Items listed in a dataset
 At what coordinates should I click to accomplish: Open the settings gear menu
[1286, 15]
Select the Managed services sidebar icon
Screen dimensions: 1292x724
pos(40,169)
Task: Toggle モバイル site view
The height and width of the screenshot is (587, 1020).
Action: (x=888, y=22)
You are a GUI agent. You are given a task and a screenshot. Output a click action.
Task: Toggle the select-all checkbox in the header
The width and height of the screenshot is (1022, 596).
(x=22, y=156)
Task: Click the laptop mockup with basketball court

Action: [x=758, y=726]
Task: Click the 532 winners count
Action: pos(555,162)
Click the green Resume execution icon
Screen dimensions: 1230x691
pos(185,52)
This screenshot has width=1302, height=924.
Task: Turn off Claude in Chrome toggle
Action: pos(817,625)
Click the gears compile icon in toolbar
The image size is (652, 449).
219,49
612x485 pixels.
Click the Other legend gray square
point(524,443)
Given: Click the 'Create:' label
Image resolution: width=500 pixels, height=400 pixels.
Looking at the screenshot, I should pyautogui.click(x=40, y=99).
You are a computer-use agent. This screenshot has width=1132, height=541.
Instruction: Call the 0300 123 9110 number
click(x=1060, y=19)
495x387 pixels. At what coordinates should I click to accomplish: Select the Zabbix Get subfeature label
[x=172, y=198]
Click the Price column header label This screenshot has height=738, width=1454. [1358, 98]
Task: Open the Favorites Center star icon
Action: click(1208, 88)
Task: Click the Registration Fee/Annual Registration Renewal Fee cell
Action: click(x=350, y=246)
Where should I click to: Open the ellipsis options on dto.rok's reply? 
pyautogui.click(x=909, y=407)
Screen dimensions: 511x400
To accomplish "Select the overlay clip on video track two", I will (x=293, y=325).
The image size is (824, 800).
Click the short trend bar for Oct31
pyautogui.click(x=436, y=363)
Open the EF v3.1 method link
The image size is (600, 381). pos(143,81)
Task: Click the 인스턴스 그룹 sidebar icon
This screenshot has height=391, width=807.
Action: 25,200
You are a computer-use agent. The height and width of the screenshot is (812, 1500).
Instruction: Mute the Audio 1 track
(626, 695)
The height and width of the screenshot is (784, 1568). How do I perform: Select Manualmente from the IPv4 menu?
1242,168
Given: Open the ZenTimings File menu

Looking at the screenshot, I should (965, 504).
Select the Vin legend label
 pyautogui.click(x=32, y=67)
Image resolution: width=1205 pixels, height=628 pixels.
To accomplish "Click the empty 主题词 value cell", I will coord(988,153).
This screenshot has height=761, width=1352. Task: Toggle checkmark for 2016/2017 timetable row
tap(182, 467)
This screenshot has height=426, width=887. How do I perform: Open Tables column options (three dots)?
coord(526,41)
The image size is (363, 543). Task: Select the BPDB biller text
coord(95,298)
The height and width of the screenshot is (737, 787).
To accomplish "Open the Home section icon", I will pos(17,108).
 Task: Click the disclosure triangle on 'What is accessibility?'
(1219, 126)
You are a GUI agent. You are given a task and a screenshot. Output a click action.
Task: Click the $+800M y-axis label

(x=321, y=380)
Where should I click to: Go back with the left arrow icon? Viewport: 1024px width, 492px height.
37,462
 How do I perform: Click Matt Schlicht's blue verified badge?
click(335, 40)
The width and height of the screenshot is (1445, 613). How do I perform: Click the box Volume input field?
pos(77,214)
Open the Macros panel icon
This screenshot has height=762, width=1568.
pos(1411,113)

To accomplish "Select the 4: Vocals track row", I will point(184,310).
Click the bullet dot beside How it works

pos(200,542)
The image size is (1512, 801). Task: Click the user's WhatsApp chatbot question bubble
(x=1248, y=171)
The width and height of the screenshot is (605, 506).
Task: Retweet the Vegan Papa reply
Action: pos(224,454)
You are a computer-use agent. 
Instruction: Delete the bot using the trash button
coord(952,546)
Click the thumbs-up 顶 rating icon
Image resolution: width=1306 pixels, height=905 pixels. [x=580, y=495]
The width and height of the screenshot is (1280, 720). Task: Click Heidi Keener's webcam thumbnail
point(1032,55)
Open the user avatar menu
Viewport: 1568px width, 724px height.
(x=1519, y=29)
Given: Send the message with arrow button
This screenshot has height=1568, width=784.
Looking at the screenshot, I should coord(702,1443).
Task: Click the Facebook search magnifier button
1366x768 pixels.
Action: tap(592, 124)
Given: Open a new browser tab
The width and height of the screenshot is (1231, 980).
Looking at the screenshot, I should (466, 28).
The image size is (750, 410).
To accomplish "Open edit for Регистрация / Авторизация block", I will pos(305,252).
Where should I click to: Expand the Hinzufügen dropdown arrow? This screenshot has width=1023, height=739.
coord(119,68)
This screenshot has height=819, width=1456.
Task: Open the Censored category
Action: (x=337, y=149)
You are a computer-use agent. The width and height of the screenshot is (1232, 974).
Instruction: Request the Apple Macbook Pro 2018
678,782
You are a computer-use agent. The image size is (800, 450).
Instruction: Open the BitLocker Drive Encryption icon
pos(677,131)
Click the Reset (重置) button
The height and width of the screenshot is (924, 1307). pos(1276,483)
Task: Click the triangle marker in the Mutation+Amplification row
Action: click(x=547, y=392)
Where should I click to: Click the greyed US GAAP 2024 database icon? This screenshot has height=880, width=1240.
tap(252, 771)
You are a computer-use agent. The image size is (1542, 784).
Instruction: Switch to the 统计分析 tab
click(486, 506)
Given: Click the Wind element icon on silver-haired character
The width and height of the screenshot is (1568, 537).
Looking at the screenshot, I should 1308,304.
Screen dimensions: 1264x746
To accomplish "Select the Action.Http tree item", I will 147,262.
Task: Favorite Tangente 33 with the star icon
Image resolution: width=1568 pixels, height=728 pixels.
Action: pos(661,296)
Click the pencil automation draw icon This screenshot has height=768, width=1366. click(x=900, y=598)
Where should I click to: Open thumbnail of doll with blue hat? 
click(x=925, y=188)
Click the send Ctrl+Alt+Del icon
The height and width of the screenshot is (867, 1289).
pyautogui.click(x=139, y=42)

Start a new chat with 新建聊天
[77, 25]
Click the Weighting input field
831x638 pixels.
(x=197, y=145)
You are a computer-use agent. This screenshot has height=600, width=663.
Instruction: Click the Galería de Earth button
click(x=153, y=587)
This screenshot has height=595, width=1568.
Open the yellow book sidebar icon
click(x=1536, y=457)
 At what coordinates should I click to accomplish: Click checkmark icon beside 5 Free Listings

Your instructions: Retype all of the lines shown above, keeping each one exact.

Answer for this exercise:
 At what coordinates should I click to accomplish: Open the settings gear menu
[1286, 15]
Select the Managed services sidebar icon
Screen dimensions: 1292x724
pos(40,169)
Task: Toggle モバイル site view
The height and width of the screenshot is (587, 1020).
Action: (x=888, y=22)
You are a GUI agent. You are given a task and a screenshot. Output a click action.
Task: Toggle the select-all checkbox in the header
The width and height of the screenshot is (1022, 596).
(x=22, y=156)
Task: Click the laptop mockup with basketball court

Action: [x=758, y=726]
Task: Click the 532 winners count
Action: pos(555,162)
Click the green Resume execution icon
Screen dimensions: 1230x691
pos(185,52)
This screenshot has width=1302, height=924.
Task: Turn off Claude in Chrome toggle
Action: pos(817,625)
Click the gears compile icon in toolbar
The image size is (652, 449).
219,49
612x485 pixels.
Click the Other legend gray square
point(524,443)
Given: Click the 'Create:' label
Image resolution: width=500 pixels, height=400 pixels.
Looking at the screenshot, I should pyautogui.click(x=40, y=99).
You are a computer-use agent. This screenshot has width=1132, height=541.
Instruction: Call the 0300 123 9110 number
click(x=1060, y=19)
495x387 pixels. At what coordinates should I click to accomplish: Select the Zabbix Get subfeature label
[x=172, y=198]
Click the Price column header label This screenshot has height=738, width=1454. [1358, 98]
Task: Open the Favorites Center star icon
Action: click(1208, 88)
Task: Click the Registration Fee/Annual Registration Renewal Fee cell
Action: click(x=350, y=246)
Where should I click to: Open the ellipsis options on dto.rok's reply? 
pyautogui.click(x=909, y=407)
Screen dimensions: 511x400
To accomplish "Select the overlay clip on video track two", I will (x=293, y=325).
The image size is (824, 800).
Click the short trend bar for Oct31
pyautogui.click(x=436, y=363)
Open the EF v3.1 method link
The image size is (600, 381). pos(143,81)
Task: Click the 인스턴스 그룹 sidebar icon
This screenshot has height=391, width=807.
Action: 25,200
You are a computer-use agent. The height and width of the screenshot is (812, 1500).
Instruction: Mute the Audio 1 track
(626, 695)
The height and width of the screenshot is (784, 1568). How do I perform: Select Manualmente from the IPv4 menu?
1242,168
Given: Open the ZenTimings File menu

Looking at the screenshot, I should (965, 504).
Select the Vin legend label
 pyautogui.click(x=32, y=67)
Image resolution: width=1205 pixels, height=628 pixels.
To accomplish "Click the empty 主题词 value cell", I will coord(988,153).
This screenshot has height=761, width=1352. Task: Toggle checkmark for 2016/2017 timetable row
tap(182, 467)
This screenshot has height=426, width=887. How do I perform: Open Tables column options (three dots)?
coord(526,41)
The image size is (363, 543). Task: Select the BPDB biller text
coord(95,298)
The height and width of the screenshot is (737, 787).
To accomplish "Open the Home section icon", I will pos(17,108).
 Task: Click the disclosure triangle on 'What is accessibility?'
(1219, 126)
You are a GUI agent. You are given a task and a screenshot. Output a click action.
Task: Click the $+800M y-axis label

(x=321, y=380)
Where should I click to: Go back with the left arrow icon? Viewport: 1024px width, 492px height.
37,462
 How do I perform: Click Matt Schlicht's blue verified badge?
click(335, 40)
The width and height of the screenshot is (1445, 613). How do I perform: Click the box Volume input field?
pos(77,214)
Open the Macros panel icon
This screenshot has height=762, width=1568.
pos(1411,113)

To accomplish "Select the 4: Vocals track row", I will point(184,310).
Click the bullet dot beside How it works

pos(200,542)
The image size is (1512, 801). Task: Click the user's WhatsApp chatbot question bubble
(x=1248, y=171)
The width and height of the screenshot is (605, 506).
Task: Retweet the Vegan Papa reply
Action: pos(224,454)
You are a computer-use agent. 
Instruction: Delete the bot using the trash button
coord(952,546)
Click the thumbs-up 顶 rating icon
Image resolution: width=1306 pixels, height=905 pixels. [x=580, y=495]
The width and height of the screenshot is (1280, 720). Task: Click Heidi Keener's webcam thumbnail
point(1032,55)
Open the user avatar menu
Viewport: 1568px width, 724px height.
(x=1519, y=29)
Given: Send the message with arrow button
This screenshot has height=1568, width=784.
Looking at the screenshot, I should coord(702,1443).
Task: Click the Facebook search magnifier button
1366x768 pixels.
Action: tap(592, 124)
Given: Open a new browser tab
The width and height of the screenshot is (1231, 980).
Looking at the screenshot, I should (466, 28).
The image size is (750, 410).
To accomplish "Open edit for Регистрация / Авторизация block", I will pos(305,252).
Where should I click to: Expand the Hinzufügen dropdown arrow? This screenshot has width=1023, height=739.
coord(119,68)
This screenshot has height=819, width=1456.
Task: Open the Censored category
Action: (x=337, y=149)
You are a computer-use agent. The width and height of the screenshot is (1232, 974).
Instruction: Request the Apple Macbook Pro 2018
678,782
You are a computer-use agent. The image size is (800, 450).
Instruction: Open the BitLocker Drive Encryption icon
pos(677,131)
Click the Reset (重置) button
The height and width of the screenshot is (924, 1307). pos(1276,483)
Task: Click the triangle marker in the Mutation+Amplification row
Action: click(x=547, y=392)
Where should I click to: Click the greyed US GAAP 2024 database icon? This screenshot has height=880, width=1240.
tap(252, 771)
You are a computer-use agent. The image size is (1542, 784).
Instruction: Switch to the 统计分析 tab
click(486, 506)
Given: Click the Wind element icon on silver-haired character
The width and height of the screenshot is (1568, 537).
Looking at the screenshot, I should 1308,304.
Screen dimensions: 1264x746
To accomplish "Select the Action.Http tree item", I will 147,262.
Task: Favorite Tangente 33 with the star icon
Image resolution: width=1568 pixels, height=728 pixels.
Action: pos(661,296)
Click the pencil automation draw icon This screenshot has height=768, width=1366. click(x=900, y=598)
Where should I click to: Open thumbnail of doll with blue hat? 
click(x=925, y=188)
Click the send Ctrl+Alt+Del icon
The height and width of the screenshot is (867, 1289).
pyautogui.click(x=139, y=42)

Start a new chat with 新建聊天
[77, 25]
Click the Weighting input field
831x638 pixels.
(x=197, y=145)
You are a computer-use agent. This screenshot has height=600, width=663.
Instruction: Click the Galería de Earth button
click(x=153, y=587)
This screenshot has height=595, width=1568.
Open the yellow book sidebar icon
click(x=1536, y=457)
 At what coordinates should I click to accomplish: Click checkmark icon beside 5 Free Listings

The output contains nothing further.